Just like Windows or Mac OS, Android allows you to attach any files you want to any email message. Whether you're using the Gmail app, its stock email app or any of a dozen third party email clients, there's always a prominent attachment option on the composition screen and, when you hit it , you're able to browse your gallery, your file system or any other apps you've installed that organize files (Dropbox, Quickoffice, etc).
Share using any service you want
With Android, every relevant app from the browser to the photo gallery includes a share button. When you tap share, you're given an extensive and universal list of apps you can share with. And that list grows, depending on what software and services you have installed, from Facebook to your SMS messenger to Bluetooth transfers. So if, for example, you join Pinterest and install its app, you can share directly to that from any app with a search button.
Rather than providing you with one share list to rule them all, the iPhone 5 lets each app developer create his or her own share menu, which has a finite list of services that developer feels like supporting. The default Safari browser and iOS photo gallery apps can only share to Facebook, Twitter, email and messaging. Google, Flickr, Pinterest, Google Talk and any of 100 other services need not apply.
Visible file system
Try plugging an Android phone into your PC and mounting it as a storage device. You'll have access to all the files and folders, just as you do when you browse through your WIndows computer's C drive. So, if you want to copy a raft of MP3s or PowerPoint presentations to your Android handset, you can just drag and drop them.
Say you record a memo with Droid Record and want to grab its output files. You can navigate down to its folder and move, copy or share them directly from there. If you run a file browser on the phone itself, you can also dive into the file system from there.
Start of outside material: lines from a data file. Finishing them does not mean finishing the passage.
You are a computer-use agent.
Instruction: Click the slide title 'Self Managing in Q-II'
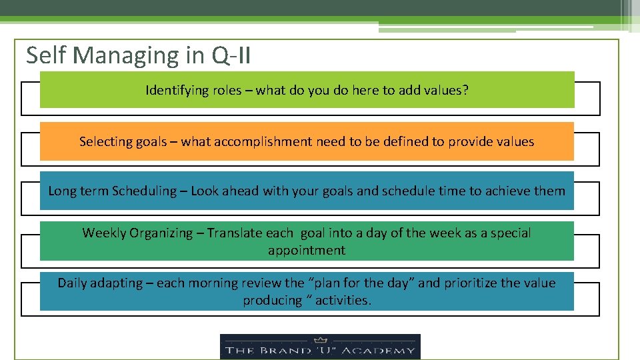(138, 55)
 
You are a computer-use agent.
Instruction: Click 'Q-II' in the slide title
(231, 55)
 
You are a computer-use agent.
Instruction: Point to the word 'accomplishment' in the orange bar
(257, 141)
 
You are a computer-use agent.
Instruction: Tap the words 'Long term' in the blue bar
(78, 191)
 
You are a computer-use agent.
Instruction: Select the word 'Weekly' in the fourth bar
(104, 233)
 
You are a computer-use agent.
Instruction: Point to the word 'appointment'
(307, 251)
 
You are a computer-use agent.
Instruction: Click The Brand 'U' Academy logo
(320, 347)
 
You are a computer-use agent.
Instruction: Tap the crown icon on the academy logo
(320, 339)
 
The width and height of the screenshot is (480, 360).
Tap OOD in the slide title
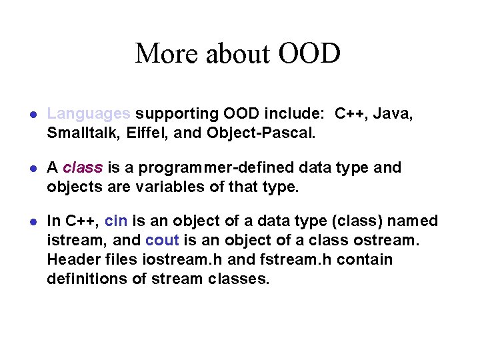pyautogui.click(x=309, y=53)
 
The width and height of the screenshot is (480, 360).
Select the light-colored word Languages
pyautogui.click(x=89, y=114)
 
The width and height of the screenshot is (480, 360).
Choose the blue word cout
pyautogui.click(x=162, y=240)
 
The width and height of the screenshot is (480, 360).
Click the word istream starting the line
pyautogui.click(x=71, y=240)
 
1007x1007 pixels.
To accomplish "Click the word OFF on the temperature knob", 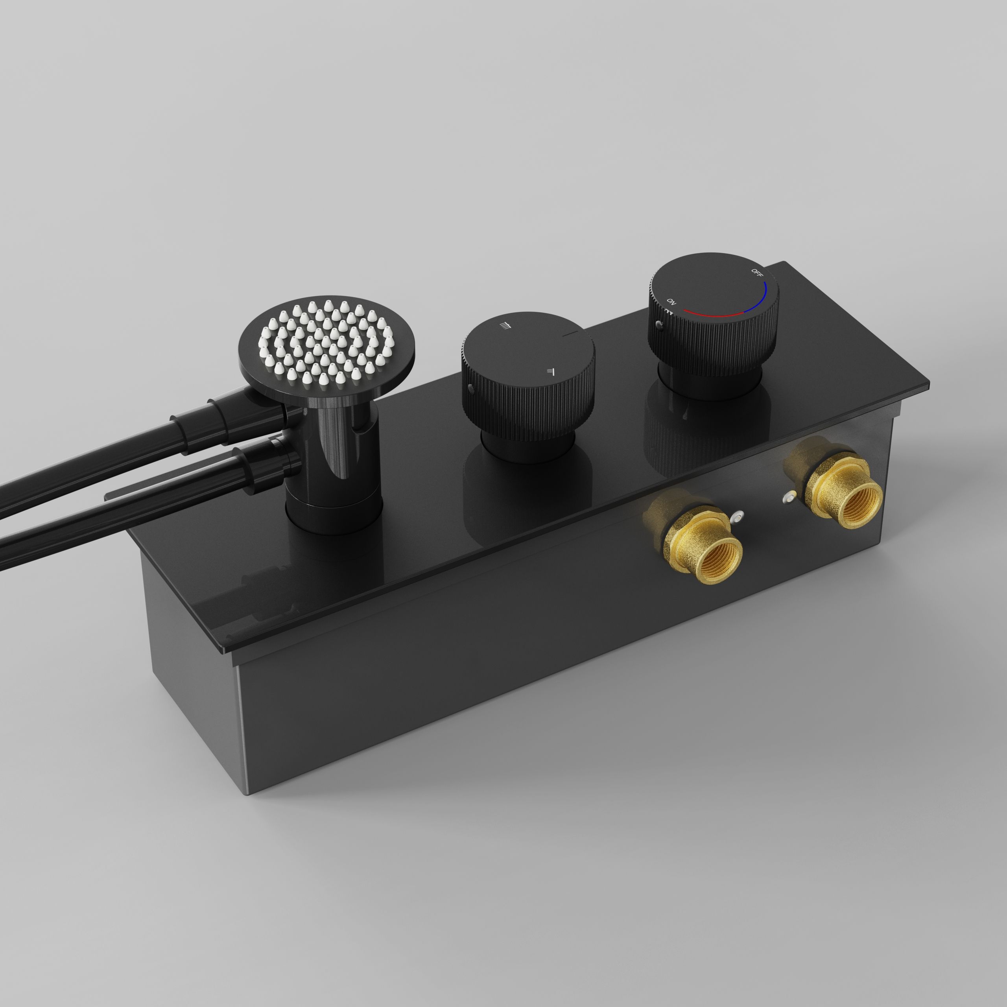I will [x=756, y=272].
So what happens when you plug the iPhone 5 into your PC? You get access the digital camera (DCIM) folder only so all you can do is drag and drop pictures. Yes, you can iTunes to transfer media files back and forth, but you still can't go directly into file system because Apple just doesn't trust you enough to let you see the folders on the iPhone 5 that you bought from them. Whose phone is it anyway?
Most Android phones offer optional haptic feedback, which allows you to get a nice tactile vibration when you type, long press on the screen or tap the navigation buttons. While some people dislike haptics, the vibrations give you a strong acknowledgement that your touch has registered so you don't have to tap twice. Unfortunately, with the iPhone 5, you don't have a choice; just a flat screen that provides no feedback.
"If you see a stylus, they blew it," Steve jobs famously said of pen-enabled computing and, like its predecessors, the iPhone 5 does not support pen input. Yes, you can get third-party capacitive styluses that will work on the iPhone 5, but these little sticks do nothing more than give you a thinner finger.
Want to scribble down some notes like you do on paper? On Android, you can. Samsung's Galaxy Note and LG's Intuition both offer large screens, active styluses and deep pen integration into the operating system.
On the upcoming Galaxy Note II, you can hand write notes on your calendar, on the backs of JPGs and in half a dozen other places throughout the OS. You can even get previews of emails, photos and videos by hovering the Galaxy Note II's stylus slightly above the screen.